*EXCERPTED PASSAGE*.
━━━━━━━━━━━━━━━━

# How long does it take leaves to compost?



## KensWife

I have been horrible at gathering my fall leaves for the compost pile. I will be doing that this weekend. I know it can take between 3 months to a year to compost leaves... does anyone have a trick to speed this process up?


----------



## Canadian

Leaves on their own are pretty tough and take a while to break down. Throw other stuff in that you know will rot. Add in a bit of dirt too. Stir the pile every now and then to prevent fires and help break up the stuff as it breaks down. That's about it.


----------



## TechAdmin

Did you add worms to your compost pile?


----------



## The_Blob

you could get a composter & tumble it every other day or so...

adding shredded newspaper & urea(?) to the mixture speeds it along in larger manure composting applications

physically shredding the leaves (lawnmower, chipper/shredder) will help too


----------



## Magus

KensWife said:


> I have been horrible at gathering my fall leaves for the compost pile. I will be doing that this weekend. I know it can take between 3 months to a year to compost leaves... does anyone have a trick to speed this process up?


Urine,stale cornmeal or a gallon of sugar water sprayed onto them speeds the process up very nicely!


----------



## ke4sky

*Reduce composting time by following these tips*

Some useful links:
Green Community Project: Making Fast Compost with Leaves
Mass DEP :: MA DEP Consumer Recycling Information
Reduce Curbside Waste Start Composting - Huddler's Green Home Community
Reduce, Reuse and Recyle - Composting for the Homeowner
DEP: Sheet Leaf Composting
The Nature Conservancy - Composting


----------



## beericus

^^ thanks for those links, i just started with my leaves. dont really knowhat im doing though


----------



## mosquitomountainman

Composting is easy. Nature will do it for you if you just pile them up and leave them. However if you're in a hurry you'll need to incorprate some of the ideas mentioned. I always just mulched mine (pulled the lawnmower backwards over them) them pile them mixing dirt in with them as the pile grew. The dirt has the little critters in it that will hasten the decomposition. Turning them occassionally helps too but don't do it too often. It helps to have them slightly damp too. about a week or so after you've started your pile stick a steel pipe, rebar, or whatever into the center of the pile and leave it for a few minutes then pull it back out. If the center of the pile is hot it will heat up the metal. If it's getting hot in the middle it's working!

━━━━━━━━━━━━━━━━

*DATA SECTION*.
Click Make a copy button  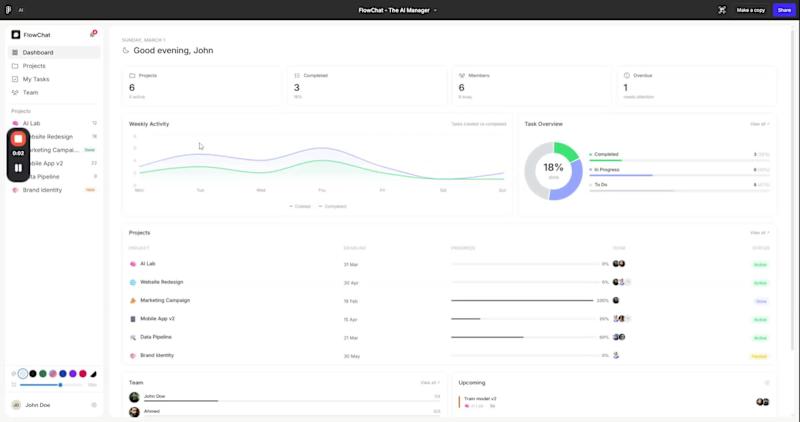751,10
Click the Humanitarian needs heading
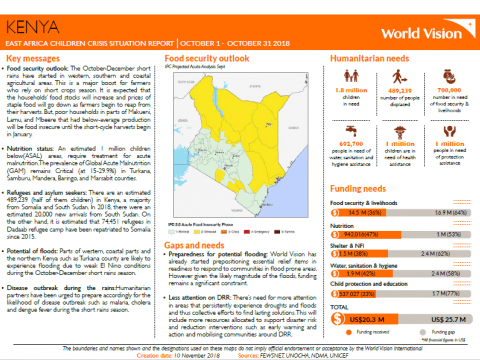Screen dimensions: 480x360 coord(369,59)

━━━━━━━━━━━━━━━━

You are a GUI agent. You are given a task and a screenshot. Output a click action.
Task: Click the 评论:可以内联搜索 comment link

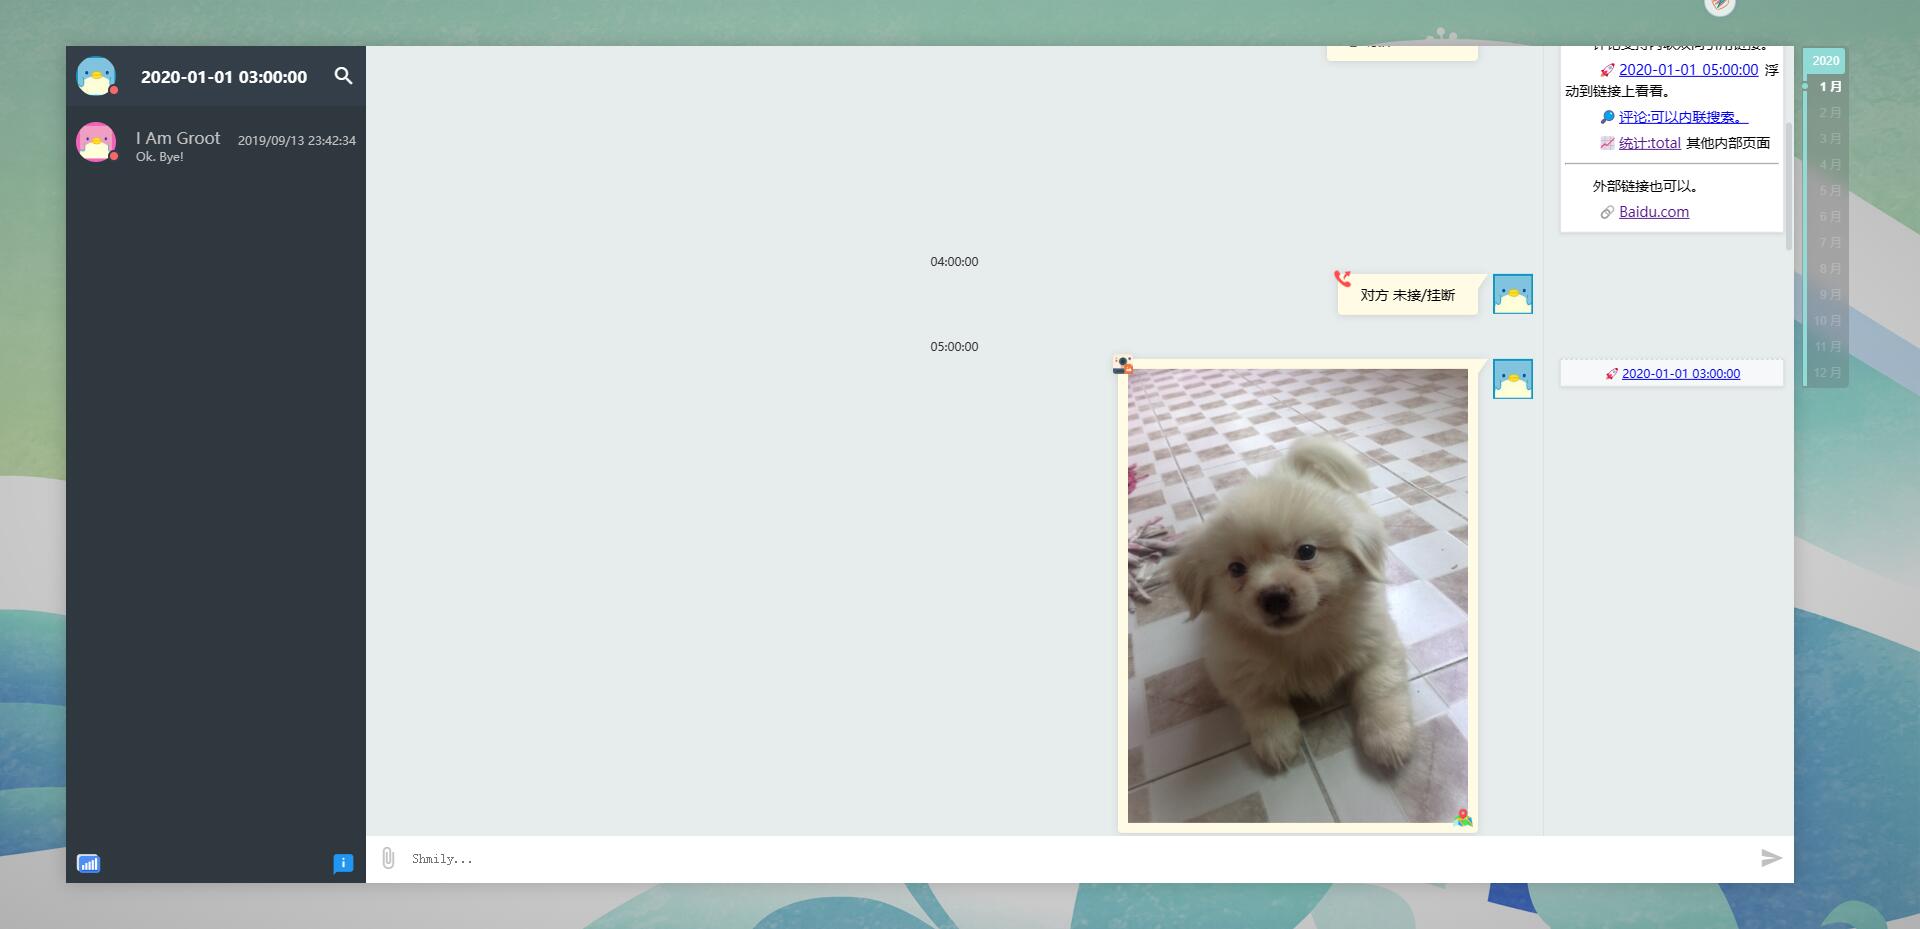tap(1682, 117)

━━━━━━━━━━━━━━━━

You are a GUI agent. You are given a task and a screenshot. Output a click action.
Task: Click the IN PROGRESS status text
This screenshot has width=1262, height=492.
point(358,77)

━━━━━━━━━━━━━━━━

*TASKS*.
A. Summarize the forum thread on composting leaves in two sentences.
B. Carry on the forum thread on composting leaves, starting after its final post.

*RESULTS BY TASK*.
A. A forum member notes that leaves can take from three months to a year to compost and asks for ways to speed up the process. Replies suggest mixing in dirt and other material that will rot, shredding the leaves, turning or tumbling the pile, keeping it slightly damp, and spraying it with urine, stale cornmeal, or sugar water; one reply also lists links on fast composting, and another says a hot center shows the pile is working.

B.
----------



## Murph

*Stop at the local coffee shop and ask for their grounds*

These are a great source of Nitrogen (green) to offset the Carbon (brown) in the leaves. I use about 20 pounds of grounds a week to keep my contained pile hot throughout the winter (mostly). During planting season, the grounds get added to compost/worm casting tea as they are a great bug inhibitor and quick source of N during the initial leaf out.

The key for me is to keep enough leaves through winter to mix with the overabundance of grass/hedge clippings/tree trimmings/garden waste (all greens) during spring, summer and again in early fall. With a little luck and dilligence, I have kept a 3-5 yard pile of compost above 150F in the center for over 6 weeks. After the 6 weeks, it cools for a month and goes on the garden for fall planting as a nice crumbly material. I used to sift the pile, but the larger pieces break down in less than a year in the main garden anyway. Saves me about 30% more time.

If only making leaf mold (leaf-only compost), make sure to stir the pile up on a regular basis. Leaves have a natural tendency to repel water after a few inches of depth. My first attempt at leaf mold left me with a big pile of dry leaves in the center compressed by the weight of snow and ice. I had to use a spade to cut it up and the center looked exactly the way it did when I pile dit 6 months before. Also, the type of leaf can affect the time and quality. Oak leaves are thicker than the "average" leaf and will take longer. Black Walnut has a chemical that will inhibit growth in other plants (juglen?). I use primarily maple and they work fine.


----------



## lotsoflead

KensWife said:


> I have been horrible at gathering my fall leaves for the compost pile. I will be doing that this weekend. I know it can take between 3 months to a year to compost leaves... does anyone have a trick to speed this process up?


 plow them under or roto til them in this fall.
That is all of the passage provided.